Mi imbatto in una figura di donna straordinaria, Annalena Tonelli (1943-2003), nata a Forlì e morta assassinata a due passi dall’ospedale che aveva creato e per cui si spendeva in Somalia. Di lei – fin da giovane totalmente e radicalmente donata a Dio e ai poveri – mi colpisce in particolare il racconto che fa della sua vita, “la sola possibile”. Più volte picchiata, rapita, minacciata, derubata perché schierata contro i soprusi, bianca, cattolica, non sposata, povera, alla stregua degli ultimi con i quali vive, arriva a definire la sua vita “la migliore delle vite possibili. Nella mia vita non c’è rinuncia, non c’è sacrificio. Rido di chi la pensa così. La mia è pura felicità. Chi altro al mondo ha una vita così bella?”. E aggiunge: “So che non mi pentirò mai di aver vissuto così, perché non potrei vivere in modo differente. È un bisogno del mio essere intero vivere così”.

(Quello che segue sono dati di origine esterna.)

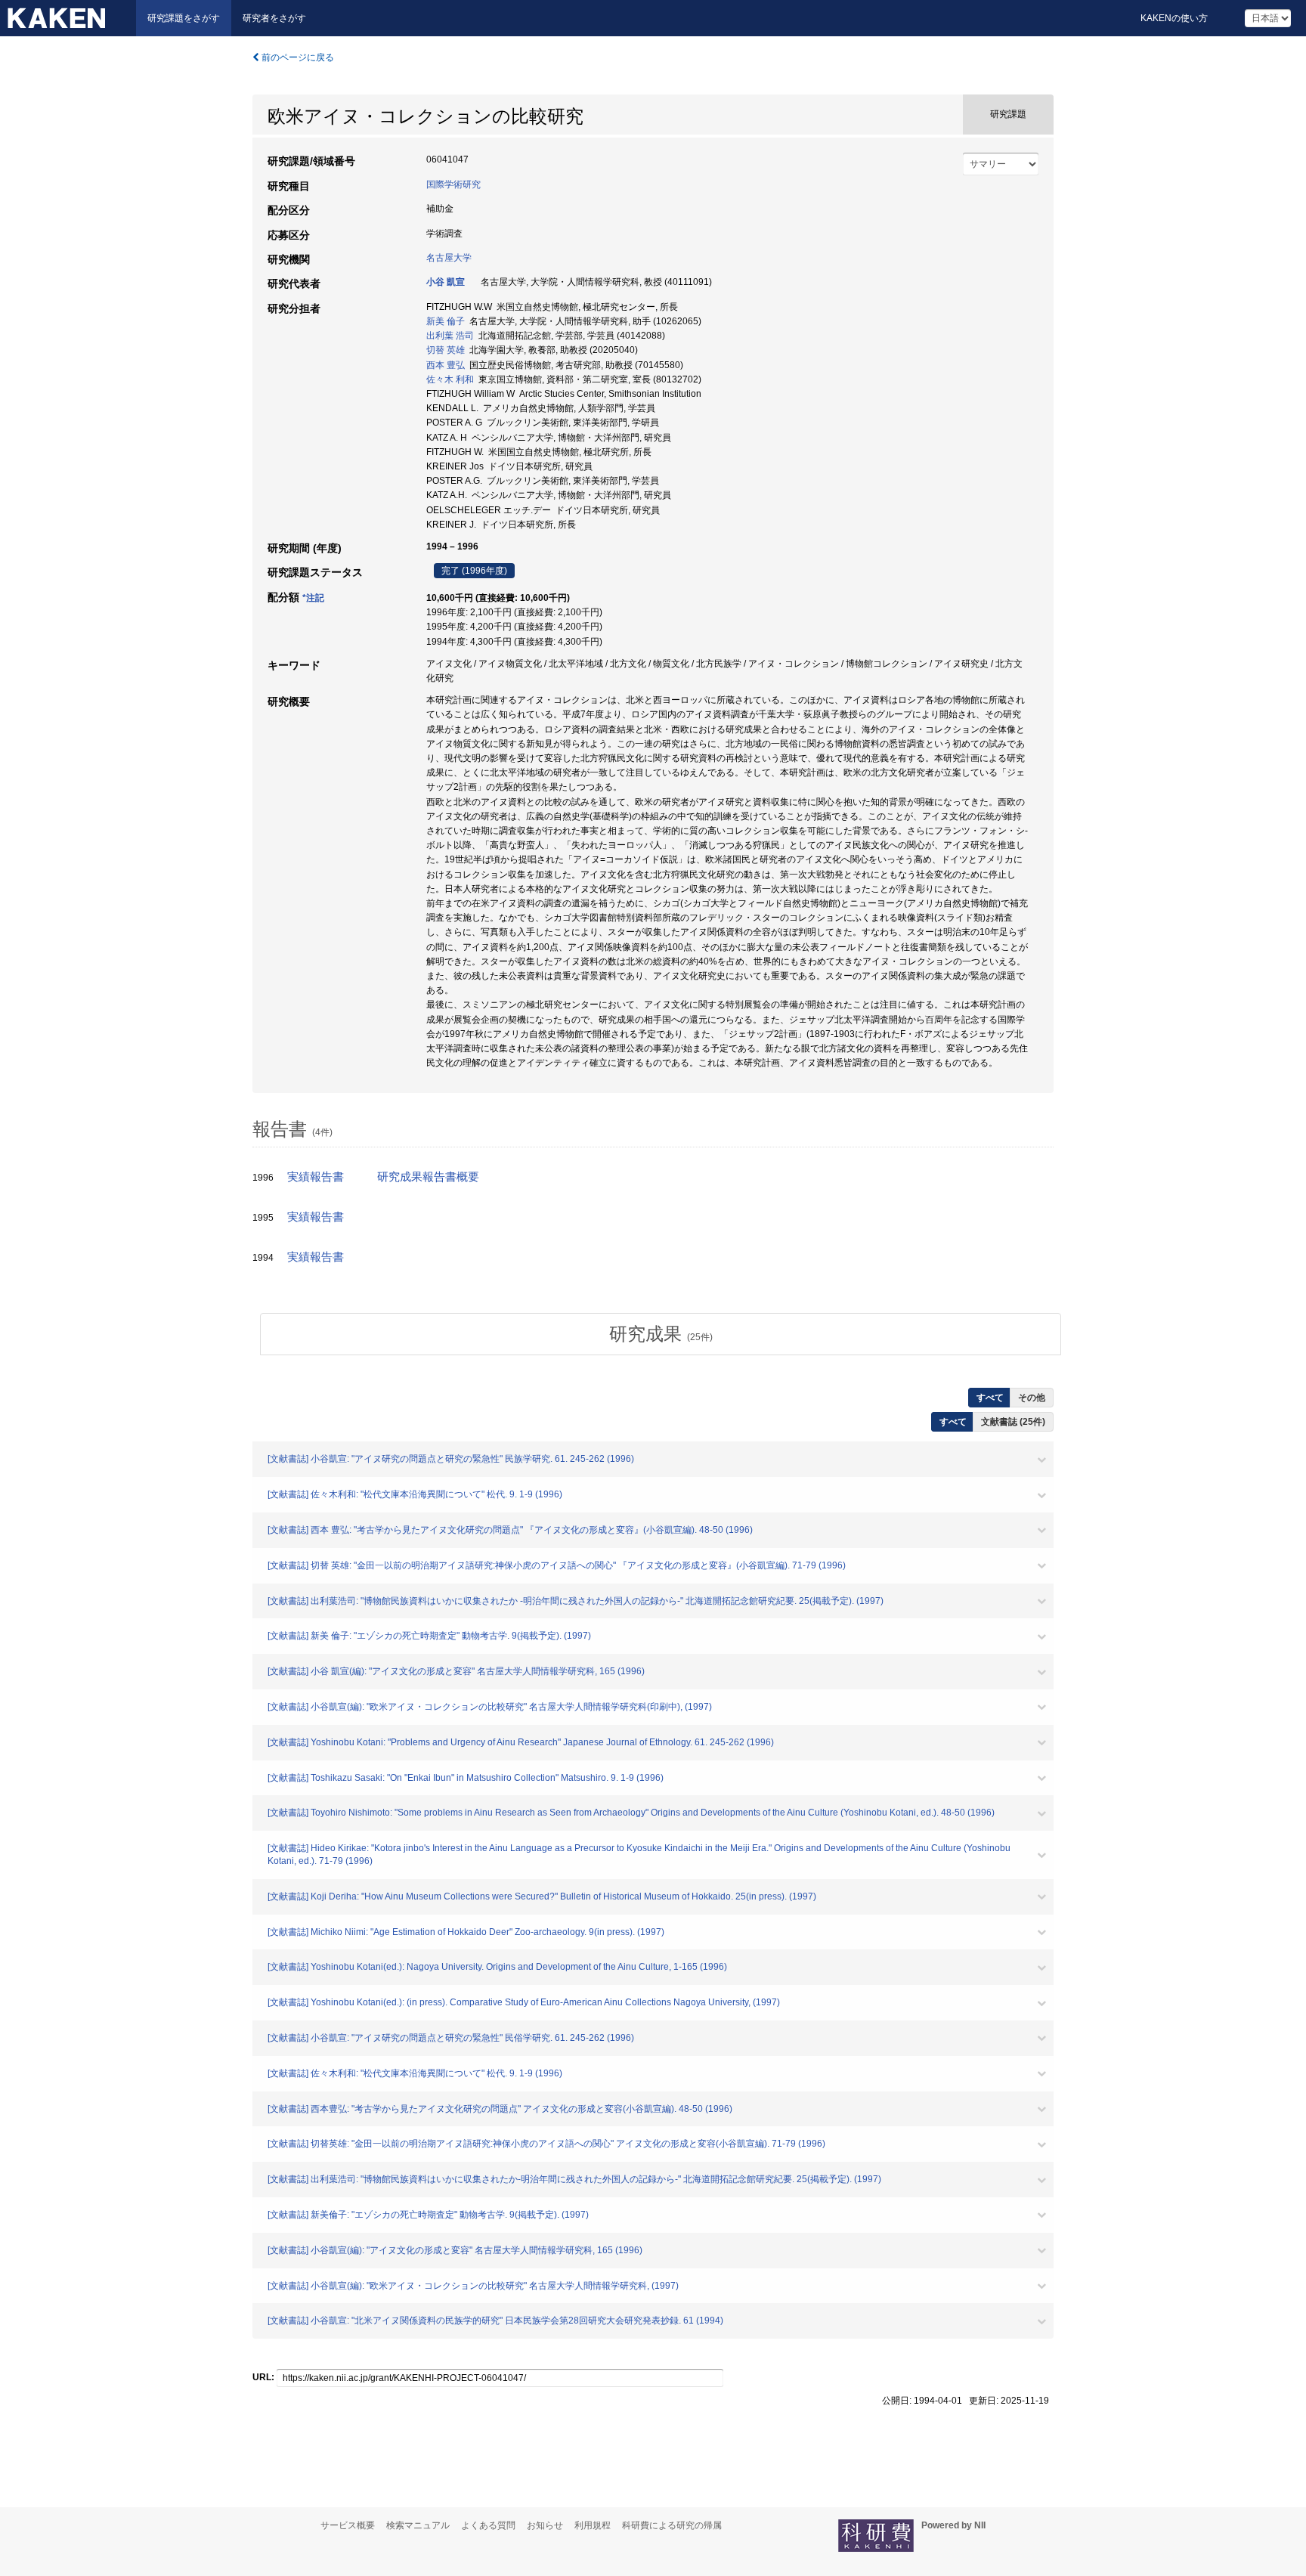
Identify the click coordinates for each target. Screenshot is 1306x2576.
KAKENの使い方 (1174, 18)
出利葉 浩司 (450, 335)
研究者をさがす (274, 18)
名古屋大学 (449, 257)
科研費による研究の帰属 (672, 2525)
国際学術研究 (453, 184)
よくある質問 (488, 2525)
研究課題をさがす (183, 18)
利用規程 (592, 2525)
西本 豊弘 (445, 365)
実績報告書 (315, 1177)
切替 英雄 (445, 350)
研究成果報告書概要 (428, 1177)
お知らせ (545, 2525)
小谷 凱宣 (445, 282)
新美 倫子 (445, 321)
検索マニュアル (418, 2525)
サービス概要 (347, 2525)
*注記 (313, 598)
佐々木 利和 (450, 379)
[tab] (660, 1334)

Un bisogno, una certezza, un compiersi dell’esistenza che assume sempre di più il carattere di una chiamata, a cui corrisponde la sola risposta possibile, quella che non ti evita la sofferenza, e tanto meno il tradimento dei tuoi o la morte più violenta, ma ti riempie la vita, ti dona la pace più profonda, quella di sapere di essere nel posto giusto, al momento giusto, a fare la cosa giusta. È un cammino, certo, per noi, come per Annalena, che parte per l’Africa perché, confesserà più tardi, “credevo di non potermi donare completamente rimanendo nel mio Paese. I confini della mia azione mi sembravano così stretti, asfittici. Compresi presto che si può servire e amare dovunque, ma ormai ero in Africa e sentii che era Dio che mi ci aveva portata e lì rimasi nella gioia e nella gratitudine”. Ancora: “Partii decisa a gridare il Vangelo con la vita. 33 anni dopo brucio dal desiderio di continuare a gridarlo così fino alla fine”. Perché non se ne può fare a meno, tanto si è diventati quell’unica e irripetibile Parola che Dio pronuncia con la nostra esistenza. Questa è la nostra missione. Questa è la nostra vocazione.